Alabama Gov. George Wallace
(7 of 7)
"We've got nearly half a million pieces of mail," he told a visiting newsman. "About 95% favorable, although I don't figure you'll print that. Here's one. 'God willin' I won't vote for Martin Luther Kennedy.' 'Stand up, George, we are still behind you.' 'Thank God for your guts.' 'You have my vote in the Presidential election.' That's from Detroit. 'Dayton, Ohio. Strongly recommend you to run for President against Nigger Kennedy.' "

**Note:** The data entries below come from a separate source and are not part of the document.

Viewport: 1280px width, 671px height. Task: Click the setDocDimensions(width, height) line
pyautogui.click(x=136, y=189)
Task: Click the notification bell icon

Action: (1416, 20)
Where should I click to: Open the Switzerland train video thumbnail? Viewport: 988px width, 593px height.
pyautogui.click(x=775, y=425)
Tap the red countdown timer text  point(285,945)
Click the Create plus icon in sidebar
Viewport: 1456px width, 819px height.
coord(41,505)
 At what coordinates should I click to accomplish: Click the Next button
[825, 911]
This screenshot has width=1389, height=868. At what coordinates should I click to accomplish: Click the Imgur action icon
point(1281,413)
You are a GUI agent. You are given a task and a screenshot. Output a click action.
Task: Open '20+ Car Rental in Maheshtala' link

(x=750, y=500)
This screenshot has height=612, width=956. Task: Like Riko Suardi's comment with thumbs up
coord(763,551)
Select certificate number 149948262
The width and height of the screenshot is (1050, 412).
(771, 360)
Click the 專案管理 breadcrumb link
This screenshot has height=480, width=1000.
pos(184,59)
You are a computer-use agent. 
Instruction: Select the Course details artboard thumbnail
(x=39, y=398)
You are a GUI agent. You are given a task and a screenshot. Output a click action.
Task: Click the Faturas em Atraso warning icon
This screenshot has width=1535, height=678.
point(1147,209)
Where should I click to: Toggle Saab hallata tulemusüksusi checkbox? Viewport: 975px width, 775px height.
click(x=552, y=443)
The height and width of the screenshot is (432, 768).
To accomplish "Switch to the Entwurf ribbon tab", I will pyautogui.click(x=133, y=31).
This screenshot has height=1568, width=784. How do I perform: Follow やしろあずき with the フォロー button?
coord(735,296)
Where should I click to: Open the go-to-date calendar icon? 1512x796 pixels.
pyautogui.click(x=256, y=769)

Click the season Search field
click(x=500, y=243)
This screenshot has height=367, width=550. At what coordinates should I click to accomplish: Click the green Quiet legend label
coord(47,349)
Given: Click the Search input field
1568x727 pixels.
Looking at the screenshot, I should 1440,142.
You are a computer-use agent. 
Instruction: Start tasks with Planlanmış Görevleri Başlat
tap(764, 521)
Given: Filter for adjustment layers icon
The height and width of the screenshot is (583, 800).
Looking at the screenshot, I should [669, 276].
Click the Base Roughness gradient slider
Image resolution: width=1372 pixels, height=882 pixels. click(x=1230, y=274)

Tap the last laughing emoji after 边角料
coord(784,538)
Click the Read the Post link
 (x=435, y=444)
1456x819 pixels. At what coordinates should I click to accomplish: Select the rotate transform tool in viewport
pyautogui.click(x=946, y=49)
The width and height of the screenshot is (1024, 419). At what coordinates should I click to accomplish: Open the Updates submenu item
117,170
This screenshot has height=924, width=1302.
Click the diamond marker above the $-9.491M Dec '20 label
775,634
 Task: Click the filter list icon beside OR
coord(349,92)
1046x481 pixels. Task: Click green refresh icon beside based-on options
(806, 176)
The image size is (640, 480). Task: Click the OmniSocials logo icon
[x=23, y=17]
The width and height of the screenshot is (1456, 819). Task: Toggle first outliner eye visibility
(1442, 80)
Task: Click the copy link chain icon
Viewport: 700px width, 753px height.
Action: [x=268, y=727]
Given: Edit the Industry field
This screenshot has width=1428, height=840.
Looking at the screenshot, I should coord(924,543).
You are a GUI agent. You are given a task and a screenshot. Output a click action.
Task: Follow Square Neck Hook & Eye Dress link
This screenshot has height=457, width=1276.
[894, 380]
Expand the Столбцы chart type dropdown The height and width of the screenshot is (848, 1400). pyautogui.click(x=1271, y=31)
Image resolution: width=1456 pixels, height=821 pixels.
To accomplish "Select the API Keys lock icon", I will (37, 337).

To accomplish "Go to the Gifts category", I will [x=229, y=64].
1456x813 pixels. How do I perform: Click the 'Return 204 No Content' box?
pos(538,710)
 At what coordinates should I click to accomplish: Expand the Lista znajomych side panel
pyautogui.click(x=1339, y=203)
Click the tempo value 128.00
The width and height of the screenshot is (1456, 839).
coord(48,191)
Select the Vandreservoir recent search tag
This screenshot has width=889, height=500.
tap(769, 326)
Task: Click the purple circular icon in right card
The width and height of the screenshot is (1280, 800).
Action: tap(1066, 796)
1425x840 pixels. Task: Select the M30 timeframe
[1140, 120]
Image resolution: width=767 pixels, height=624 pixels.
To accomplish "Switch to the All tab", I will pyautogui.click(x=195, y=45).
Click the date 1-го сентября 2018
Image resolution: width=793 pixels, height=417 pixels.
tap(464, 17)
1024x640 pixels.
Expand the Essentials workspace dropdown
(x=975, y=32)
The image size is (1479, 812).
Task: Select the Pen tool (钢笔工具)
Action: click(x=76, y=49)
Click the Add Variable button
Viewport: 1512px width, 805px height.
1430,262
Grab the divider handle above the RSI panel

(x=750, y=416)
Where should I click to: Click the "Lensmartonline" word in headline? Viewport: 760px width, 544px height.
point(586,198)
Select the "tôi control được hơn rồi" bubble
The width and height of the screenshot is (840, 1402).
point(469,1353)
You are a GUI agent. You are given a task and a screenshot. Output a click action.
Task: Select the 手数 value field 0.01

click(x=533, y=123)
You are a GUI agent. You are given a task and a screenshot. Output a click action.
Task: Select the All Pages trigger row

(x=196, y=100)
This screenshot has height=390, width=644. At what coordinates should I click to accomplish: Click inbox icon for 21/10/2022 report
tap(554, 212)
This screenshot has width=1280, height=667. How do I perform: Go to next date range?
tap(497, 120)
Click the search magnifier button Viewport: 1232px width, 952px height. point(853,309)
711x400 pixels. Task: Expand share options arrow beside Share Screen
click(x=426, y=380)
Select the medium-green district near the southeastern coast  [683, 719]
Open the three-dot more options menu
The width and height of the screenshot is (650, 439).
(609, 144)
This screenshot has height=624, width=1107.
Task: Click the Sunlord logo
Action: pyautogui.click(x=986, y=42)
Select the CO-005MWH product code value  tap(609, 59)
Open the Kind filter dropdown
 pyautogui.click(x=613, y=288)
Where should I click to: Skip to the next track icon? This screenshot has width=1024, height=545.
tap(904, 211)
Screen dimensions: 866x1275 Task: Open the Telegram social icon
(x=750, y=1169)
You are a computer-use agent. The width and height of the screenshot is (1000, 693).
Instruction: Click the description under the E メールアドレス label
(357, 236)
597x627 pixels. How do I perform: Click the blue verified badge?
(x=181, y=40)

He picked up his dead cigar and lit it. "I think the people have decided they have been misled. They know we are fighting for principle and not against anything else. It's not too late at all to turn the tide. There's no integration anywhere in the world that's working. You can't make it. We'll have setbacks, but the N.A.A.C.P. kept fighting until it got what it wanted in the courts. We can fight just as long as they did, at least, to change it so it's right again. Just one court decision coming along doesn't mean you can't have another that will change things again. They threw out prohibition 'cause it didn't work, didn't they?
"We just don't like to be run over by this omnipotent Government trying to run our lives. We say the people have the courage and the hope, both races have, to work, and the Constitution will finally be preserved. I will continue to keep the faith in this state as I promised, because in the long run we're going to win if it takes two, three, five or 20 years, because we are right and our cause is just."
He is, of course, not right, and his cause is not just. But in Alabama's civil rights crucible, and with George Wallace's help, Vulcan, the god of fire, might continue to reign for quite a while.